**THE INPUT**
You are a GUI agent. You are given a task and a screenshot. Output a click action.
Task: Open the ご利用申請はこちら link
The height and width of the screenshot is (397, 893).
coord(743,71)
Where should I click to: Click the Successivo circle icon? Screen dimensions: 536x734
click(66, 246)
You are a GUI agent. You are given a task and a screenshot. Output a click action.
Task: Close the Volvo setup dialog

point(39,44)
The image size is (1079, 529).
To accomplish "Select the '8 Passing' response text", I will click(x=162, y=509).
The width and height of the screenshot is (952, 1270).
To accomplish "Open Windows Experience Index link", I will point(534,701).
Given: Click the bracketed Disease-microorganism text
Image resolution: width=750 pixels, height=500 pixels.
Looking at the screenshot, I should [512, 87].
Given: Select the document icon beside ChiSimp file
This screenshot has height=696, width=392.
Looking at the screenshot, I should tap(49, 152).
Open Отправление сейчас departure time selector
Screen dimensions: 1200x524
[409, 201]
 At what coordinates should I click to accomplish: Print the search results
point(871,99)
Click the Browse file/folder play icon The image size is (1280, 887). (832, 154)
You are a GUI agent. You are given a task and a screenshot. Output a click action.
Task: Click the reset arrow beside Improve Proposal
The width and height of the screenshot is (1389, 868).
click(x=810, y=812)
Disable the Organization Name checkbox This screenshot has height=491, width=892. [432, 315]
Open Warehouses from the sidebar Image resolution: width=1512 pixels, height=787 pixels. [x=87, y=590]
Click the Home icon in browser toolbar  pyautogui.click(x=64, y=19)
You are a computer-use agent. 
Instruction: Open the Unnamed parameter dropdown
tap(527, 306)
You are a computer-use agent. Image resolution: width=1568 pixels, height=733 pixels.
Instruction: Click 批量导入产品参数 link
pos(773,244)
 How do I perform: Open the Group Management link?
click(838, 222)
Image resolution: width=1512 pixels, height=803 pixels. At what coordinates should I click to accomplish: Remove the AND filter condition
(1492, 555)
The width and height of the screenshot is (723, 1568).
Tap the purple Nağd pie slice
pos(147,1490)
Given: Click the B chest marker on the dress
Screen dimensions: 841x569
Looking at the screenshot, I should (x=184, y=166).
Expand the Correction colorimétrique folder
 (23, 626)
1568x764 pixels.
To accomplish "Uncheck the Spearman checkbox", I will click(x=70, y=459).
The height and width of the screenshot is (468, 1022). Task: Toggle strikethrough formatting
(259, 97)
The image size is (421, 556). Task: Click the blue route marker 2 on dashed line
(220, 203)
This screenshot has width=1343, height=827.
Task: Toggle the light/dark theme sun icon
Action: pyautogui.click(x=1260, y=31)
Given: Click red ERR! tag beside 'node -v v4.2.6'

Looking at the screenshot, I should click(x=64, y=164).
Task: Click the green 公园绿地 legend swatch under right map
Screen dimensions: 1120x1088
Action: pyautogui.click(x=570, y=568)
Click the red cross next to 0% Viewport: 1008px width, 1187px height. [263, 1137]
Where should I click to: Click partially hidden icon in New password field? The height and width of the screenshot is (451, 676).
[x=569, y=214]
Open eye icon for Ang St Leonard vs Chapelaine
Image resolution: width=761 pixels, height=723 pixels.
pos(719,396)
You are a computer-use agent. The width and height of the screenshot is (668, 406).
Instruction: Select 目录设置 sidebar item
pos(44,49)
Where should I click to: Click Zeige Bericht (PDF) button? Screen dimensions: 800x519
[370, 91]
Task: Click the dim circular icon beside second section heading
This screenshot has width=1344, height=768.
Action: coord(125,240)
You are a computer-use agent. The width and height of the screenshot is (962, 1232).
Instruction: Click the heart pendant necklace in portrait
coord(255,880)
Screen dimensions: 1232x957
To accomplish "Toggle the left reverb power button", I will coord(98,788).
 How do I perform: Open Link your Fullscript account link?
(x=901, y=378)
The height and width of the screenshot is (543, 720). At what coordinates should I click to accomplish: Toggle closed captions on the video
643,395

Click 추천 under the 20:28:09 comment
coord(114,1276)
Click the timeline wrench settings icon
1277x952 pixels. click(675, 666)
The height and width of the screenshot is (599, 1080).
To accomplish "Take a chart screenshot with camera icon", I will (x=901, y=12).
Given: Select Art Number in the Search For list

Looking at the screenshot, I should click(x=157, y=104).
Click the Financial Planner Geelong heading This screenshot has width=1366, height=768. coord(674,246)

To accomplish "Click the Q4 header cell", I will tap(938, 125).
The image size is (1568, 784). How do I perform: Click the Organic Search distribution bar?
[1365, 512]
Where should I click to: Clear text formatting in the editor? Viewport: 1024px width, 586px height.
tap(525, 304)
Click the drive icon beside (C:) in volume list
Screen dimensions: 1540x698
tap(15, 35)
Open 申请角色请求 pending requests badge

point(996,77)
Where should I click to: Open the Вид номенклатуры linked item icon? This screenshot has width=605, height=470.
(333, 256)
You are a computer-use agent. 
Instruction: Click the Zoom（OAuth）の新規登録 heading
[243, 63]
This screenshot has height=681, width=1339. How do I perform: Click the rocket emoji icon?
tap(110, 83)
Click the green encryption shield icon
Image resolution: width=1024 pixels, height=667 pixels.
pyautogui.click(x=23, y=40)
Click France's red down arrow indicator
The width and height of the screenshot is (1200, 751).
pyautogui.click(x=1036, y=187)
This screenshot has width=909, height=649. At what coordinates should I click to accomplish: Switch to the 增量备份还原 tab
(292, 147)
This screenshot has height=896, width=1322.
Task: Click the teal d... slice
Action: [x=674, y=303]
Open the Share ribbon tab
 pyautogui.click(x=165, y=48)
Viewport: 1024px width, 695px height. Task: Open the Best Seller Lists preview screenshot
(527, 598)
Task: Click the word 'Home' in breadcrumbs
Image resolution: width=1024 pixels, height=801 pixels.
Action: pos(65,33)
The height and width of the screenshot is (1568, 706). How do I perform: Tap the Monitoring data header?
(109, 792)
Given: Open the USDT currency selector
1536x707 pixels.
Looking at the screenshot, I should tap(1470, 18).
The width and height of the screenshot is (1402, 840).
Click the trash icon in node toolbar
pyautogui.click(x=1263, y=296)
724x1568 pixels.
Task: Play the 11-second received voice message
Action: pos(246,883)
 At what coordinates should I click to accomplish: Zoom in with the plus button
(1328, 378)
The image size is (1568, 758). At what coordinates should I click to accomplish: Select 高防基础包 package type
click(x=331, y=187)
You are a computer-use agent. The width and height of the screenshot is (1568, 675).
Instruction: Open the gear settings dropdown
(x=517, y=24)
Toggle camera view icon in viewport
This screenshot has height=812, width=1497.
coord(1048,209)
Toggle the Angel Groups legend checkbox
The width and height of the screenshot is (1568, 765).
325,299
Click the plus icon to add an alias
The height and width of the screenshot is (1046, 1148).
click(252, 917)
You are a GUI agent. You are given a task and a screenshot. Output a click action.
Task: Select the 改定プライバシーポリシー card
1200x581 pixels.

**WHAT IS NEEDED**
Print all of the entries above again, word for word, without changing anything.

**EXERCISE SOLUTION**
You are a GUI agent. You are given a task and a screenshot. Output a click action.
Task: Open the ご利用申請はこちら link
The height and width of the screenshot is (397, 893).
coord(743,71)
Where should I click to: Click the Successivo circle icon? Screen dimensions: 536x734
click(66, 246)
You are a GUI agent. You are given a task and a screenshot. Output a click action.
Task: Close the Volvo setup dialog

point(39,44)
The image size is (1079, 529).
To accomplish "Select the '8 Passing' response text", I will click(x=162, y=509).
The width and height of the screenshot is (952, 1270).
To accomplish "Open Windows Experience Index link", I will point(534,701).
Given: Click the bracketed Disease-microorganism text
Image resolution: width=750 pixels, height=500 pixels.
Looking at the screenshot, I should [512, 87].
Given: Select the document icon beside ChiSimp file
This screenshot has height=696, width=392.
Looking at the screenshot, I should tap(49, 152).
Open Отправление сейчас departure time selector
Screen dimensions: 1200x524
[409, 201]
 At what coordinates should I click to accomplish: Print the search results
point(871,99)
Click the Browse file/folder play icon The image size is (1280, 887). (832, 154)
You are a GUI agent. You are given a task and a screenshot. Output a click action.
Task: Click the reset arrow beside Improve Proposal
The width and height of the screenshot is (1389, 868).
click(x=810, y=812)
Disable the Organization Name checkbox This screenshot has height=491, width=892. [432, 315]
Open Warehouses from the sidebar Image resolution: width=1512 pixels, height=787 pixels. [x=87, y=590]
Click the Home icon in browser toolbar  pyautogui.click(x=64, y=19)
You are a computer-use agent. 
Instruction: Open the Unnamed parameter dropdown
tap(527, 306)
You are a computer-use agent. Image resolution: width=1568 pixels, height=733 pixels.
Instruction: Click 批量导入产品参数 link
pos(773,244)
 How do I perform: Open the Group Management link?
click(838, 222)
Image resolution: width=1512 pixels, height=803 pixels. At what coordinates should I click to accomplish: Remove the AND filter condition
(1492, 555)
The width and height of the screenshot is (723, 1568).
Tap the purple Nağd pie slice
pos(147,1490)
Given: Click the B chest marker on the dress
Screen dimensions: 841x569
Looking at the screenshot, I should (x=184, y=166).
Expand the Correction colorimétrique folder
 (23, 626)
1568x764 pixels.
To accomplish "Uncheck the Spearman checkbox", I will click(x=70, y=459).
The height and width of the screenshot is (468, 1022). Task: Toggle strikethrough formatting
(259, 97)
The image size is (421, 556). Task: Click the blue route marker 2 on dashed line
(220, 203)
This screenshot has width=1343, height=827.
Task: Toggle the light/dark theme sun icon
Action: pyautogui.click(x=1260, y=31)
Given: Click red ERR! tag beside 'node -v v4.2.6'

Looking at the screenshot, I should click(x=64, y=164).
Task: Click the green 公园绿地 legend swatch under right map
Screen dimensions: 1120x1088
Action: pyautogui.click(x=570, y=568)
Click the red cross next to 0% Viewport: 1008px width, 1187px height. [263, 1137]
Where should I click to: Click partially hidden icon in New password field? The height and width of the screenshot is (451, 676).
[x=569, y=214]
Open eye icon for Ang St Leonard vs Chapelaine
Image resolution: width=761 pixels, height=723 pixels.
pos(719,396)
You are a computer-use agent. The width and height of the screenshot is (668, 406).
Instruction: Select 目录设置 sidebar item
pos(44,49)
Where should I click to: Click Zeige Bericht (PDF) button? Screen dimensions: 800x519
[370, 91]
Task: Click the dim circular icon beside second section heading
This screenshot has width=1344, height=768.
Action: coord(125,240)
You are a computer-use agent. The width and height of the screenshot is (962, 1232).
Instruction: Click the heart pendant necklace in portrait
coord(255,880)
Screen dimensions: 1232x957
To accomplish "Toggle the left reverb power button", I will coord(98,788).
 How do I perform: Open Link your Fullscript account link?
(x=901, y=378)
The height and width of the screenshot is (543, 720). At what coordinates should I click to accomplish: Toggle closed captions on the video
643,395

Click 추천 under the 20:28:09 comment
coord(114,1276)
Click the timeline wrench settings icon
1277x952 pixels. click(675, 666)
The height and width of the screenshot is (599, 1080).
To accomplish "Take a chart screenshot with camera icon", I will (x=901, y=12).
Given: Select Art Number in the Search For list

Looking at the screenshot, I should click(x=157, y=104).
Click the Financial Planner Geelong heading This screenshot has width=1366, height=768. coord(674,246)

To accomplish "Click the Q4 header cell", I will tap(938, 125).
The image size is (1568, 784). How do I perform: Click the Organic Search distribution bar?
[1365, 512]
Where should I click to: Clear text formatting in the editor? Viewport: 1024px width, 586px height.
tap(525, 304)
Click the drive icon beside (C:) in volume list
Screen dimensions: 1540x698
tap(15, 35)
Open 申请角色请求 pending requests badge

point(996,77)
Where should I click to: Open the Вид номенклатуры linked item icon? This screenshot has width=605, height=470.
(333, 256)
You are a computer-use agent. 
Instruction: Click the Zoom（OAuth）の新規登録 heading
[243, 63]
This screenshot has height=681, width=1339. How do I perform: Click the rocket emoji icon?
tap(110, 83)
Click the green encryption shield icon
Image resolution: width=1024 pixels, height=667 pixels.
pyautogui.click(x=23, y=40)
Click France's red down arrow indicator
The width and height of the screenshot is (1200, 751).
pyautogui.click(x=1036, y=187)
This screenshot has width=909, height=649. At what coordinates should I click to accomplish: Switch to the 增量备份还原 tab
(292, 147)
This screenshot has height=896, width=1322.
Task: Click the teal d... slice
Action: [x=674, y=303]
Open the Share ribbon tab
 pyautogui.click(x=165, y=48)
Viewport: 1024px width, 695px height. Task: Open the Best Seller Lists preview screenshot
(527, 598)
Task: Click the word 'Home' in breadcrumbs
Image resolution: width=1024 pixels, height=801 pixels.
Action: pos(65,33)
The height and width of the screenshot is (1568, 706). How do I perform: Tap the Monitoring data header?
(109, 792)
Given: Open the USDT currency selector
1536x707 pixels.
Looking at the screenshot, I should tap(1470, 18).
The width and height of the screenshot is (1402, 840).
Click the trash icon in node toolbar
pyautogui.click(x=1263, y=296)
724x1568 pixels.
Task: Play the 11-second received voice message
Action: pos(246,883)
 At what coordinates should I click to accomplish: Zoom in with the plus button
(1328, 378)
The image size is (1568, 758). At what coordinates should I click to accomplish: Select 高防基础包 package type
click(x=331, y=187)
You are a computer-use agent. The width and height of the screenshot is (1568, 675).
Instruction: Open the gear settings dropdown
(x=517, y=24)
Toggle camera view icon in viewport
This screenshot has height=812, width=1497.
coord(1048,209)
Toggle the Angel Groups legend checkbox
The width and height of the screenshot is (1568, 765).
325,299
Click the plus icon to add an alias
The height and width of the screenshot is (1046, 1148).
click(252, 917)
You are a GUI agent. You are given a task and a screenshot. Output a click action.
Task: Select the 改定プライバシーポリシー card
1200x581 pixels.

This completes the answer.